Aces on Bridge

Pittsburgh Post-Gazette - - Puzzles, Horoscope And Bridge - BOBBY WOLFF

The mod­ern de­fender has to have a num­ber of weapons in his ar­mory. These in­clude a method of lead­ing. Then he needs a sys­tem of sig­nal­ing — high cards for an even num­ber or en­cour­age­ment — plus the ju­di­cious use of suit-pref­er­ence sig­nals. When at­ti­tude and count are ir­rel­e­vant or al­ready known, high cards sug­gest the higher suit, low cards the lower.

A hot potato when it comes to sig­nal­ing at no trump is the Smith Echo. After the open­ing lead, each de­fen­sive hand can use this tool to re­in­force whether they like that suit as soon as pos­si­ble. Fol­low­ing to de­clarer’s first lead, when not giv­ing count, a de­fender’s high spot card en­cour­ages the suit of the open­ing lead, while a low spot card de­nies ex­tras in that suit. This sig­nal can pro­duce tempo prob­lems — and some­times the mes­sage can be con­veyed in other ways, as in to­day’s deal.

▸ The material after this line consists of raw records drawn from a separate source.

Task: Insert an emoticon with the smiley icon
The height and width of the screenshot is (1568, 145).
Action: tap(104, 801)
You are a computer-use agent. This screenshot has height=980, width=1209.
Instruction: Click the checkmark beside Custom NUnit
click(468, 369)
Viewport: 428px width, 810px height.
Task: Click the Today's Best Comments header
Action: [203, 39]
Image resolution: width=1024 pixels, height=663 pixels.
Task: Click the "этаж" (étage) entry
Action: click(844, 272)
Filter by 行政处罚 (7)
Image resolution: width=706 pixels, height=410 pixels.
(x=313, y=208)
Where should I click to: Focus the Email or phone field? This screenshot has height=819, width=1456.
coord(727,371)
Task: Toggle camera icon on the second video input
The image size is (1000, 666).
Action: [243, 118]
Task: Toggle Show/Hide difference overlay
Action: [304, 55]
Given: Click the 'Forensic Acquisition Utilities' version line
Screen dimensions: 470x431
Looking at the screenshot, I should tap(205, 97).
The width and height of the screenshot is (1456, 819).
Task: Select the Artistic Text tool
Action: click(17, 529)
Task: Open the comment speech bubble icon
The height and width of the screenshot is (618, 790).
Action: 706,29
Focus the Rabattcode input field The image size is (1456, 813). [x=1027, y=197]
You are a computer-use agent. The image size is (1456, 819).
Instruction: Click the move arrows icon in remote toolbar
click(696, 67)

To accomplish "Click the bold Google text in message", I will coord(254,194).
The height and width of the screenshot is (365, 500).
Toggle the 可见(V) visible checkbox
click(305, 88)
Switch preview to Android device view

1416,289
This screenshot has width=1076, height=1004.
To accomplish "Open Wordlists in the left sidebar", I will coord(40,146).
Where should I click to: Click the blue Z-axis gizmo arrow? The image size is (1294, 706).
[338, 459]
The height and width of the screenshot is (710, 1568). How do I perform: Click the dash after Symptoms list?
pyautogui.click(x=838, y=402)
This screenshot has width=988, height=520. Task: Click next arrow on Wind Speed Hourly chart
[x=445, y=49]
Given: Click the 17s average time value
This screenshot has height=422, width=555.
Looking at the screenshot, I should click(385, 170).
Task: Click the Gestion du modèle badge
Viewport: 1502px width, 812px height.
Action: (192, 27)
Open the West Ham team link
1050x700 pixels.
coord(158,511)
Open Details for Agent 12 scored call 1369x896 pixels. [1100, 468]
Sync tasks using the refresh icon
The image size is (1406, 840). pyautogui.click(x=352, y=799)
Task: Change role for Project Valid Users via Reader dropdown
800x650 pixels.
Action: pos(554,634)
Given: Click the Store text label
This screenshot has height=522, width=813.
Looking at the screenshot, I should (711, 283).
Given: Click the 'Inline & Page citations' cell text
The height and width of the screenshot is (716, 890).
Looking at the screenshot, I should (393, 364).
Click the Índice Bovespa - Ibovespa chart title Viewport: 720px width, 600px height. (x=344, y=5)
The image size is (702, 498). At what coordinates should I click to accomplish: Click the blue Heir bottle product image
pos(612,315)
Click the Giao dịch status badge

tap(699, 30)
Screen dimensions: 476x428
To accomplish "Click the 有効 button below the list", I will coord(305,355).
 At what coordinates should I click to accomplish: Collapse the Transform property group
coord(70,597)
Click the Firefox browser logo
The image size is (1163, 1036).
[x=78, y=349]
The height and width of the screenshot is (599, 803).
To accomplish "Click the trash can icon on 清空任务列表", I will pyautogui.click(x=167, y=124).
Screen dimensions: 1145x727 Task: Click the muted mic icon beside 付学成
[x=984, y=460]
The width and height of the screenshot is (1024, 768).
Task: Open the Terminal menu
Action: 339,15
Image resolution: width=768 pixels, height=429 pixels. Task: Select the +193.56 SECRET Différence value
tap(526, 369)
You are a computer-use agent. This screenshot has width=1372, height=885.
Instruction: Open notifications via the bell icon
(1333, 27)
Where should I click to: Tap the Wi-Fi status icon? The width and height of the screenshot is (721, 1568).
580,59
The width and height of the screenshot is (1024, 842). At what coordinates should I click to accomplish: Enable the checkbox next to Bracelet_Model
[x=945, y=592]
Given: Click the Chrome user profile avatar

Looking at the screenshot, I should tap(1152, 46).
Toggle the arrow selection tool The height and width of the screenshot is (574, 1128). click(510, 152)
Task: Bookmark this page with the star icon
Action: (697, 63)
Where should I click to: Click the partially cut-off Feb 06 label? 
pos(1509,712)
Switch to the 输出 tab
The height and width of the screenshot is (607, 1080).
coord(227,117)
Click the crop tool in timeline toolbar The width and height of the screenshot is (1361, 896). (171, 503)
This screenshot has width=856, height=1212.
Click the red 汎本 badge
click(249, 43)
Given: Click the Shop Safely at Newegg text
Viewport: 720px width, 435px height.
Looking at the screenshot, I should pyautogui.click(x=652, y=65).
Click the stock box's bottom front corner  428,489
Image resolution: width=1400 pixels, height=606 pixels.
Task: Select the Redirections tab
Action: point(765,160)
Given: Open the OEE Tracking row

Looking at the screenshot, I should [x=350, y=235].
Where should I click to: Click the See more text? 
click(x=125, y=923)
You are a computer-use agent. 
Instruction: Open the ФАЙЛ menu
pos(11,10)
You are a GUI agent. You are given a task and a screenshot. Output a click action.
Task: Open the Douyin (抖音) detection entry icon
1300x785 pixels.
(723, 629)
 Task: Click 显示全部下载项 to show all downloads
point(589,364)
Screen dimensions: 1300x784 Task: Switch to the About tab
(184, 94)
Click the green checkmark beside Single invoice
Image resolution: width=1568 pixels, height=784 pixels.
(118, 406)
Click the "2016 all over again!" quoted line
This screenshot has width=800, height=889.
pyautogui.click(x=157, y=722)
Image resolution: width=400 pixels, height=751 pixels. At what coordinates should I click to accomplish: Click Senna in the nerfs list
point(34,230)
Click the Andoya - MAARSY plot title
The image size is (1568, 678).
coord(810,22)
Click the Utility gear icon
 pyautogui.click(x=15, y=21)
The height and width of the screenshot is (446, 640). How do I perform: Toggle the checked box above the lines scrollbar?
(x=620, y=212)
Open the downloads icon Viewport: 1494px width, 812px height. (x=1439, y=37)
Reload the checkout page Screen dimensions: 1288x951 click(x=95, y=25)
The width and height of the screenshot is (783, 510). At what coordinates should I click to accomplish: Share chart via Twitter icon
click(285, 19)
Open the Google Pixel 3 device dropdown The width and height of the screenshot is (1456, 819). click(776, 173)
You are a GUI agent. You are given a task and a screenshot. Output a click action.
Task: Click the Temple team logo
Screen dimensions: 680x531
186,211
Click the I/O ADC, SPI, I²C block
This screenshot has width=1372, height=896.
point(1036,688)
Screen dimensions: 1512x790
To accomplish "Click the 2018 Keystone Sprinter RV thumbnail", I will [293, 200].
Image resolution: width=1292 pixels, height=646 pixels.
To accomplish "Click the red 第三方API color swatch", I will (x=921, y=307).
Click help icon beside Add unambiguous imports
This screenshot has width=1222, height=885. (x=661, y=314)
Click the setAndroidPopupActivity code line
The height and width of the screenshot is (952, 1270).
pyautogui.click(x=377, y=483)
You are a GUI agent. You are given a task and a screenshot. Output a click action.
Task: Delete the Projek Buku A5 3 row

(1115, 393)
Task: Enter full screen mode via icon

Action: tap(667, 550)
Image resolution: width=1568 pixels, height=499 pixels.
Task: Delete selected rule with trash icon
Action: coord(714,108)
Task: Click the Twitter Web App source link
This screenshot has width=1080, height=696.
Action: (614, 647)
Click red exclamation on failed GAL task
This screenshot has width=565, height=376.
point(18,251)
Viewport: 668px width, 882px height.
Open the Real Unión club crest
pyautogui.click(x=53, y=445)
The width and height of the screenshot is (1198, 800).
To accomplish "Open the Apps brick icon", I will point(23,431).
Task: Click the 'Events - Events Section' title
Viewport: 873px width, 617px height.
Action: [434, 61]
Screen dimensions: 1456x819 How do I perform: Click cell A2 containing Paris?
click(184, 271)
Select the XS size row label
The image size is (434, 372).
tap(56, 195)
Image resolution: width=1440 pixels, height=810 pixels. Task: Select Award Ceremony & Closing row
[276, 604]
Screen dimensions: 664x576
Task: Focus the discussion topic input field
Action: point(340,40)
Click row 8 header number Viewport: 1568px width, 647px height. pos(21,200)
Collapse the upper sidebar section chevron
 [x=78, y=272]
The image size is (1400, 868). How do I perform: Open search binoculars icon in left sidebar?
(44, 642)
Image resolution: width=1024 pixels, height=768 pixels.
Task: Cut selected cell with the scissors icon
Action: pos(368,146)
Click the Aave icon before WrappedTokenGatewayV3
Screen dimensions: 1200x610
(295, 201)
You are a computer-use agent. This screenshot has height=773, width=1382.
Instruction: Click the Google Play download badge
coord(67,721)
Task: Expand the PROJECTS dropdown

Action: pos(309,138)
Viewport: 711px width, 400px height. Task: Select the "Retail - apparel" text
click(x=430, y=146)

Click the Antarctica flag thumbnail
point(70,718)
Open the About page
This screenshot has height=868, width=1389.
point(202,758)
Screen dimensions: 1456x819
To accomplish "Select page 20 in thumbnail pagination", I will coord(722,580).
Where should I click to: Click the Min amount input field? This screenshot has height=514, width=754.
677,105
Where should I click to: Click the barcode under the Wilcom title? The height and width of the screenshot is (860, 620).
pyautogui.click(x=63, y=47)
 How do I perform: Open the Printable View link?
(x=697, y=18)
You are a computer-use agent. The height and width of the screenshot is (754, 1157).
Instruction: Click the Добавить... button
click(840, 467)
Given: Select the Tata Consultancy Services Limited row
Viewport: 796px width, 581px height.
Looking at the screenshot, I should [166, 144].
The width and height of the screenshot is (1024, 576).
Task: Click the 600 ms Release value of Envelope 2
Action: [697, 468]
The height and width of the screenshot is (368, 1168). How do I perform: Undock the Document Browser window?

Against three no-trump, West’s heart four went to the 10 and king. South played on clubs, West win­ning the sec­ond round, as East echoed to say he liked hearts. West now de­cided that South might be left with the bare heart queen, so he cashed the ace, which was fa­tal since it blocked the suit.

Note: If East had bro­ken the bridge rules by play­ing the heart jack to trick one, then West knows that a low heart at his next turn is right, whether East has the queen or not, since South surely has the 10! West can sub­se­quently over­take the queen to run the suit and de­feat the game.